# Middle name to go with Louise



## LittleMum

A few of my friends have said that the name Louise doesn't go with any middle names (probably because it's normally used as a middle name itself), but we have managed to come up with these, what do you think? And can you think of anymore?
Louise Mae
Louise Kate


----------



## bobsiesgal

Louise Mae is nice, my sister is called Louise Emily, i think most names go with Louise tbh, they may not flow like some names do but that dosen't mean they don't 'go'.


----------



## Hevalouaddict

with louise you need a middle name with few vowels since it has 4. My cousin is called louise ann


----------



## flashy09

My cousin is Grace Louise....you could flip that around


----------



## lucilou

my name is Louise and I don't have a middle name :cry:


----------



## amethyst77

I am a Louise and have no middle name :)


----------



## discoclare

Wow that is hard. How about:

Louise Violet
Louise Thea
Louise Daisy
Louise Beth
Louise Ella
Louise Grace

Do you just want the one middle name? As something like Louise Daisy Grace seems to flow quite nicely.

I don't know! We have a Louise in our family but it's actually her middle name but her parents always called her by her middle name from the day she was born.


----------



## Midnight_Fairy

My sister is Louise Jayne


Louise Grace
Louise Nicole


----------



## LunaRose

As suggested, I think Louise Nicole sounds pretty. Louise Daisy Grace flows really nicely & sounds lovely too!
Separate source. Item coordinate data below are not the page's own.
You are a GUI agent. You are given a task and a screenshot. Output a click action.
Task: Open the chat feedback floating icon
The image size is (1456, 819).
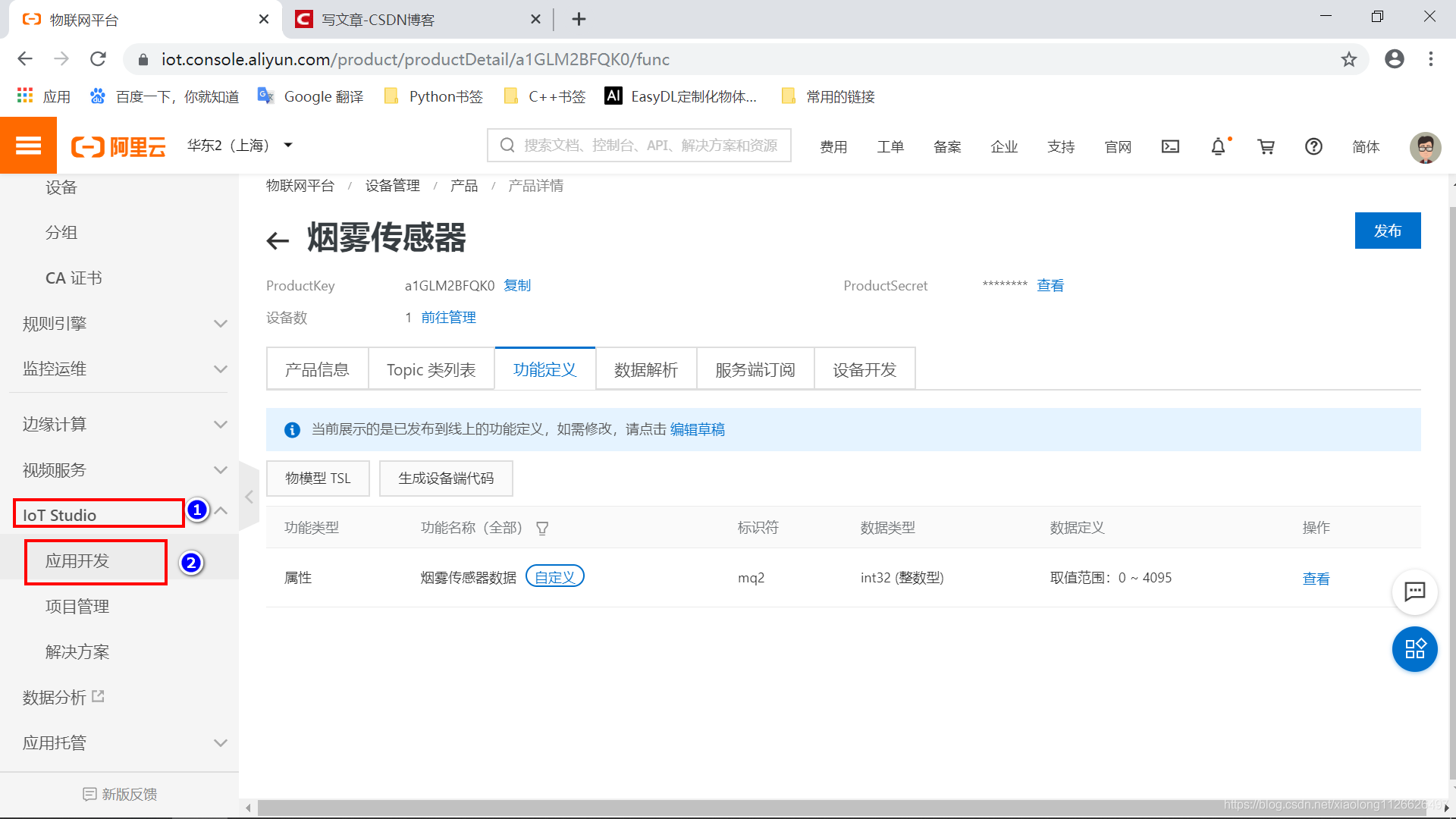1414,592
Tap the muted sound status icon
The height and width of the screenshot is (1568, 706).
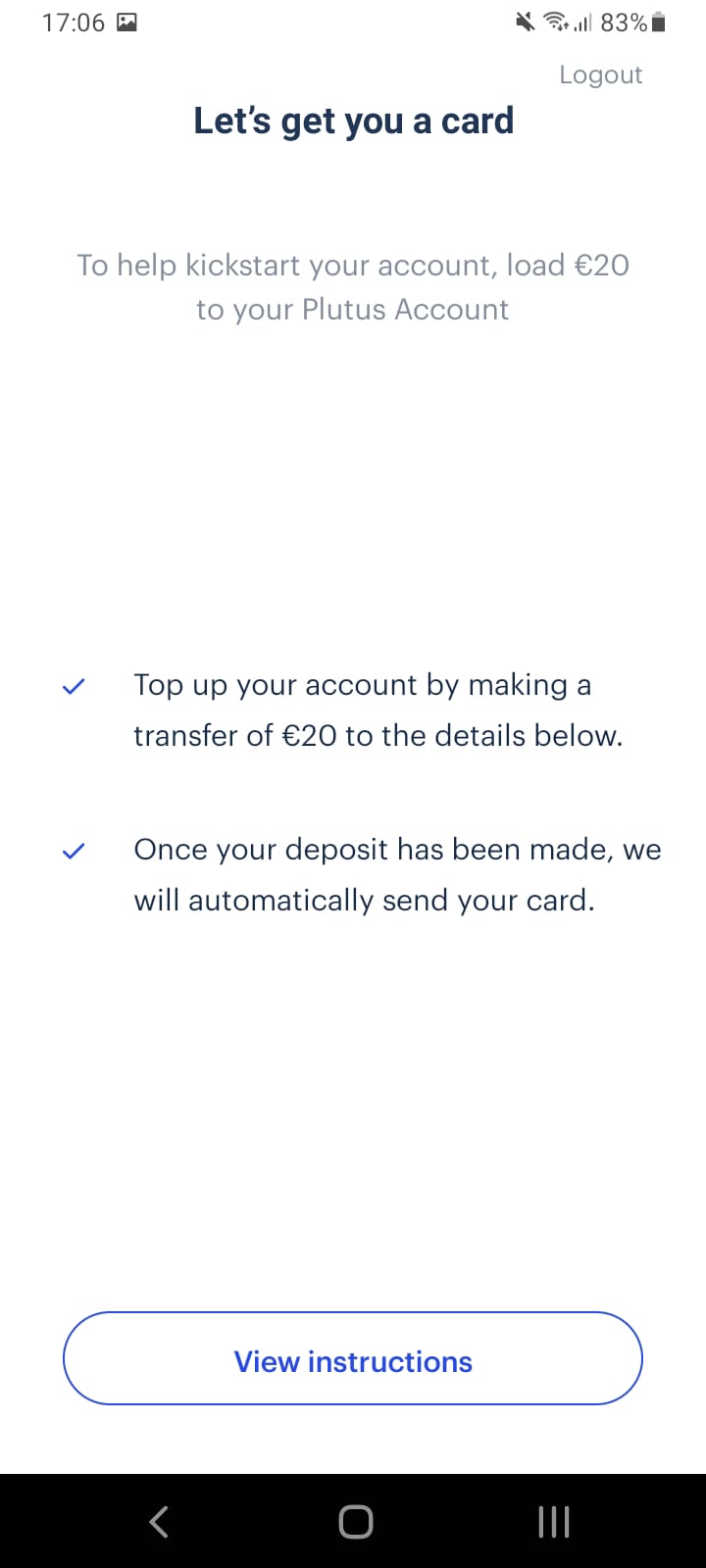pos(526,22)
I think quite a few names sound good with Louise!

How about ...

Louise Olivia
Louise Sophia
Louise Freya
Louise Scarlett
Louise Isla
Louise Amy
Louise Elizabeth
Louise Matilda
Louise Rebecca
Louise Faith
Louise Evelyn
Louise Alicia (Ah-liss-ee-uh rather than Ah-leash-uh)

Good luck finding your name :flower:


----------



## odd_socks

*Louise Alexia
Louise May
Louise Spring
Louise Millie
Louise Daisy
Louise Elizabeth *


----------



## lotsakellz

My best friend at infant school was Louise Marie (but we are talking about back in the 80's!)


----------



## mommy2beof2

Louise Renae, or Louise May even Louise Elizabeth sounds good...Hope you find the perfect name for your little one&#9829;


----------



## mamamay

Hevalouaddict said:


> with louise you need a middle name with few vowels since it has 4. My cousin is called louise ann

My name is Louise Anne! I get called Loui though xx I have always been very happy with my name x


----------